> [Istruzione data]: Ricopia fedelmente tutte le righe dell'elenco che segue e ometti le immagini.

(Elenco per la ricerca di elementi)
* * *

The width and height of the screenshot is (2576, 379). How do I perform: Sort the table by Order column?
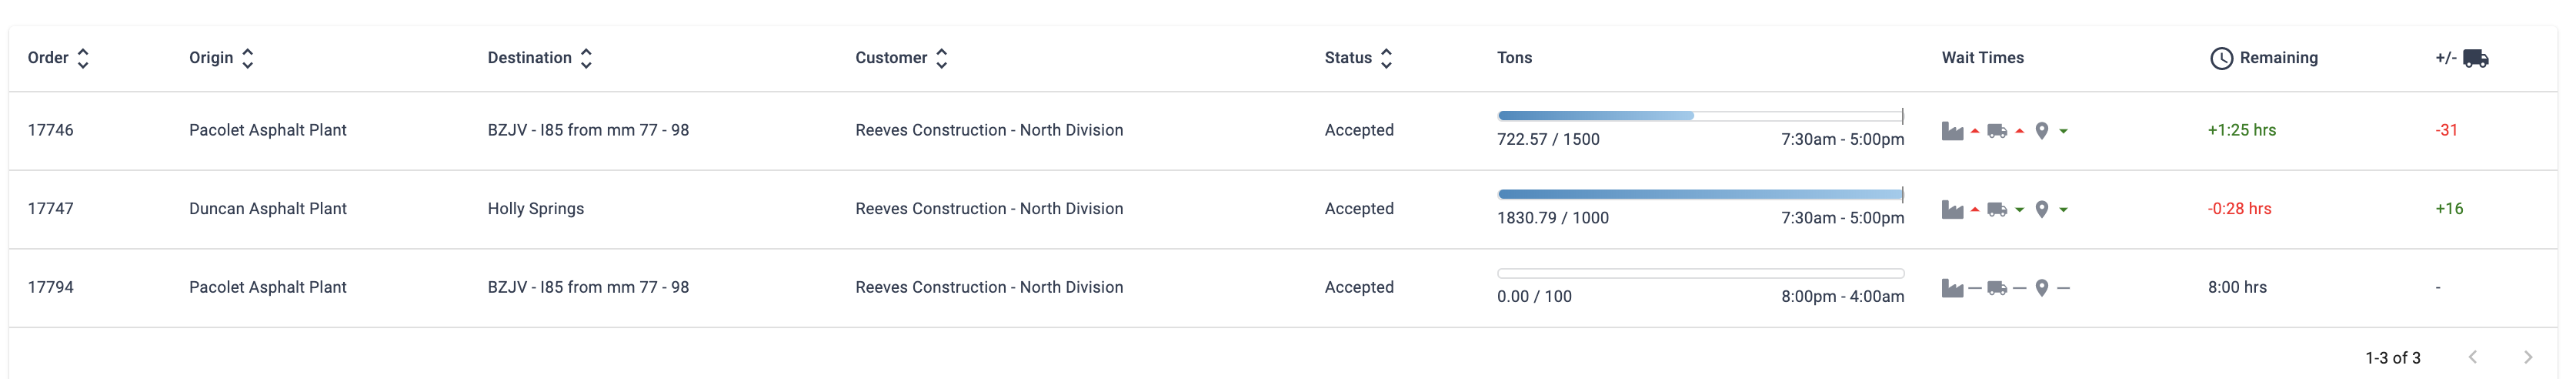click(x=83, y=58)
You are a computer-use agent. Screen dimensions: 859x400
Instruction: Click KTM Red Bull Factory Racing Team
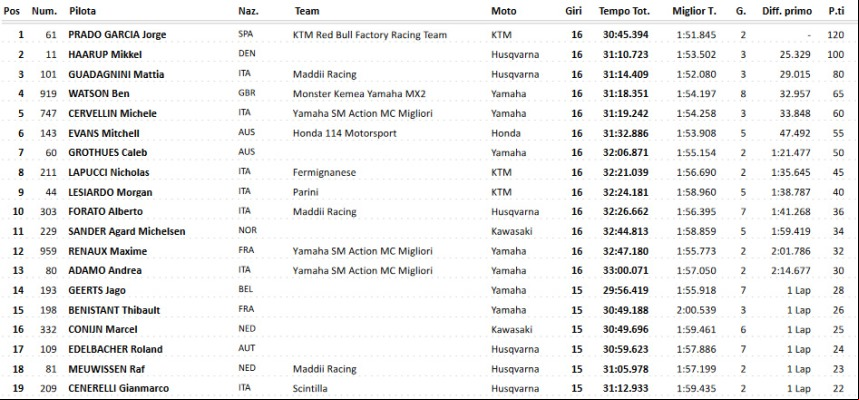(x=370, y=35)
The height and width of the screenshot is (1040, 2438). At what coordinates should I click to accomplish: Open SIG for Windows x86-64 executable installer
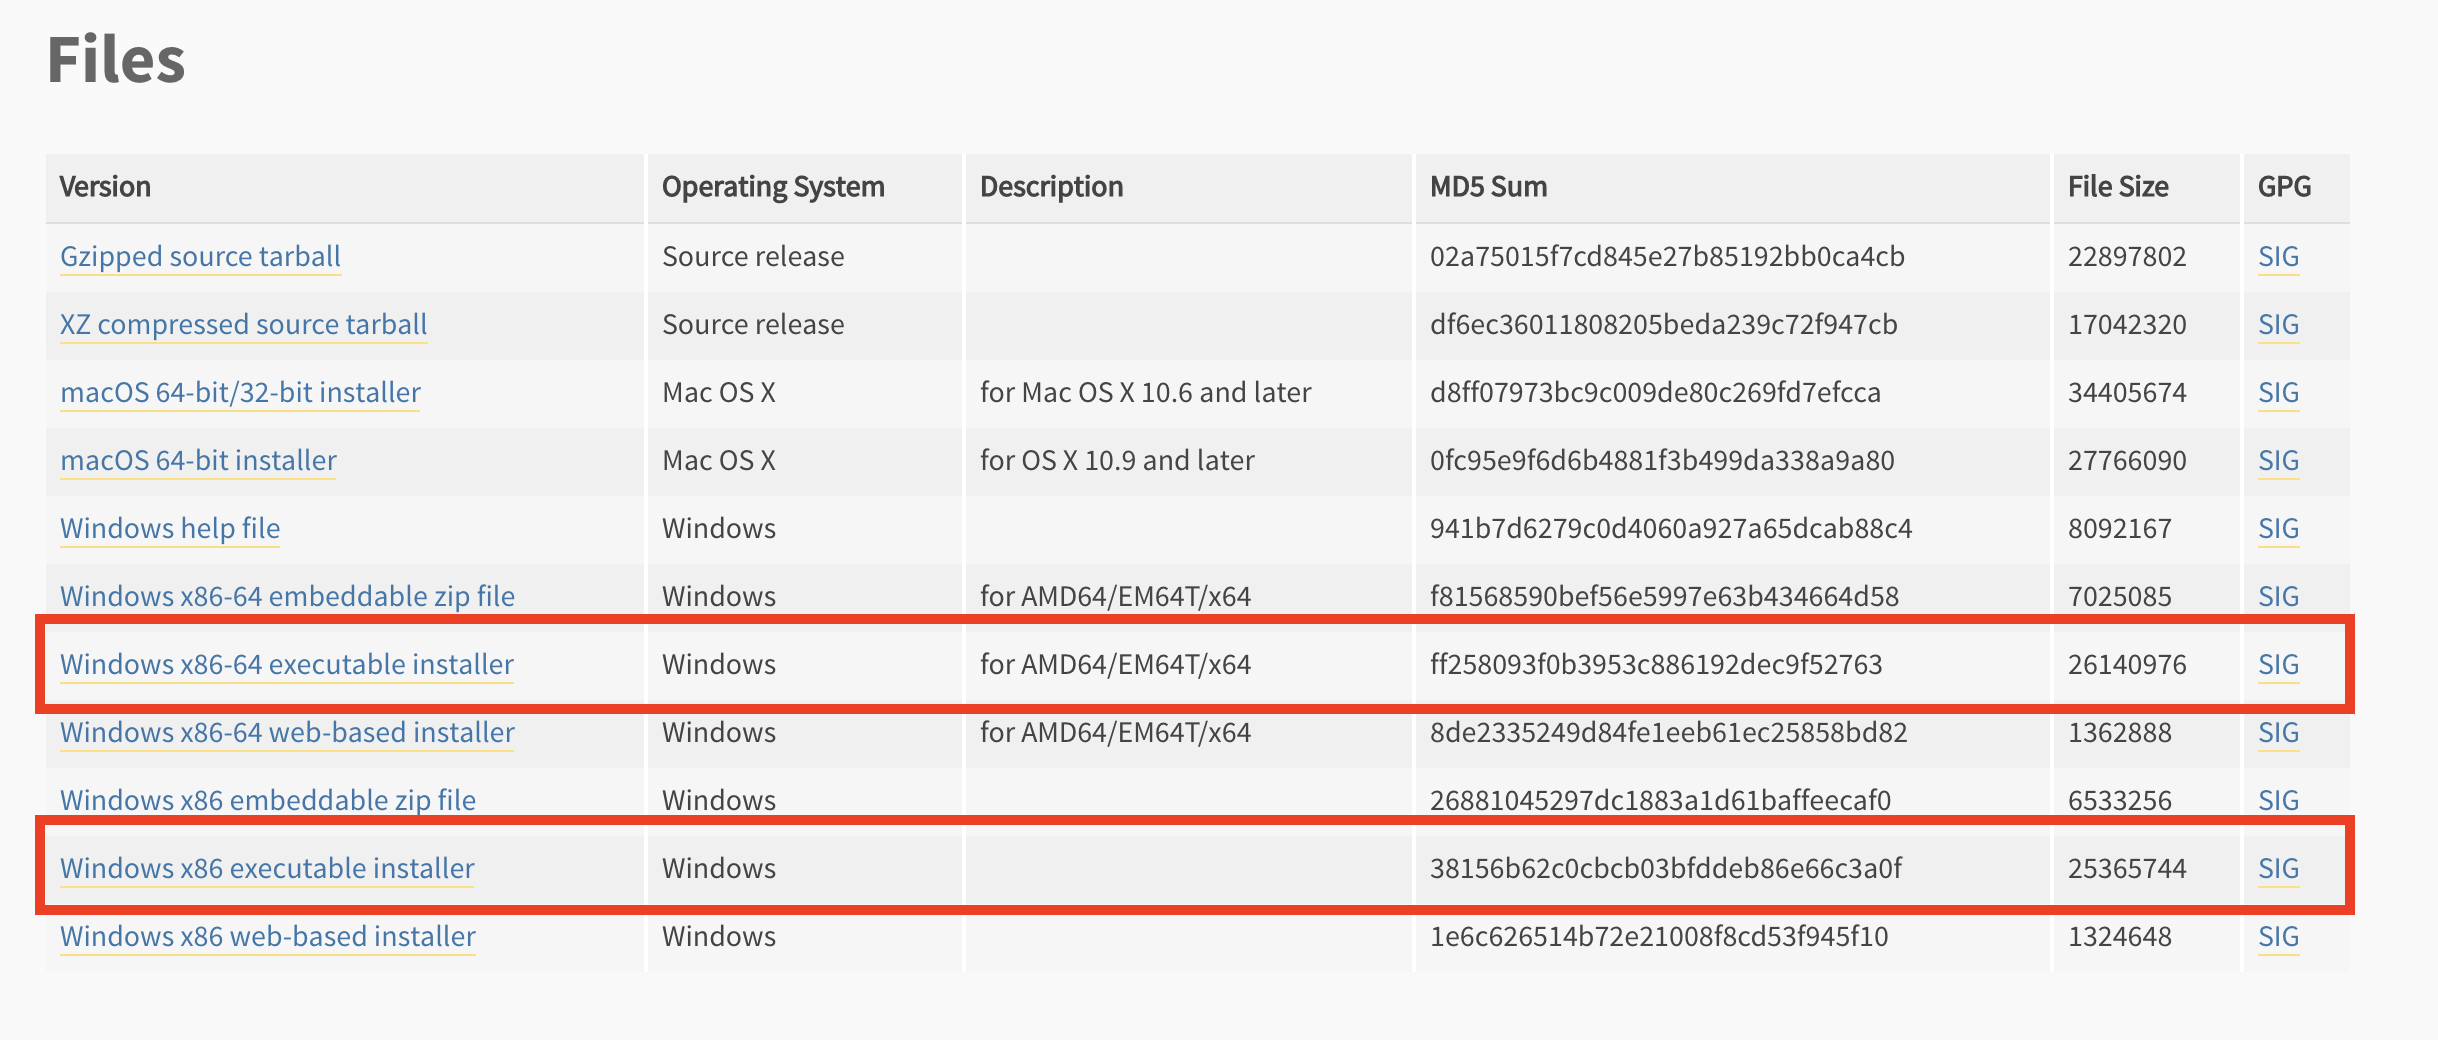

* * *

> [Soluzione del problema]:
The width and height of the screenshot is (2576, 379). How do I perform: Sort the table by Order column?
click(x=83, y=58)
You are a computer-use agent. Screen dimensions: 859x400
Instruction: Click KTM Red Bull Factory Racing Team
(x=370, y=35)
The height and width of the screenshot is (1040, 2438). At what coordinates should I click to accomplish: Open SIG for Windows x86-64 executable installer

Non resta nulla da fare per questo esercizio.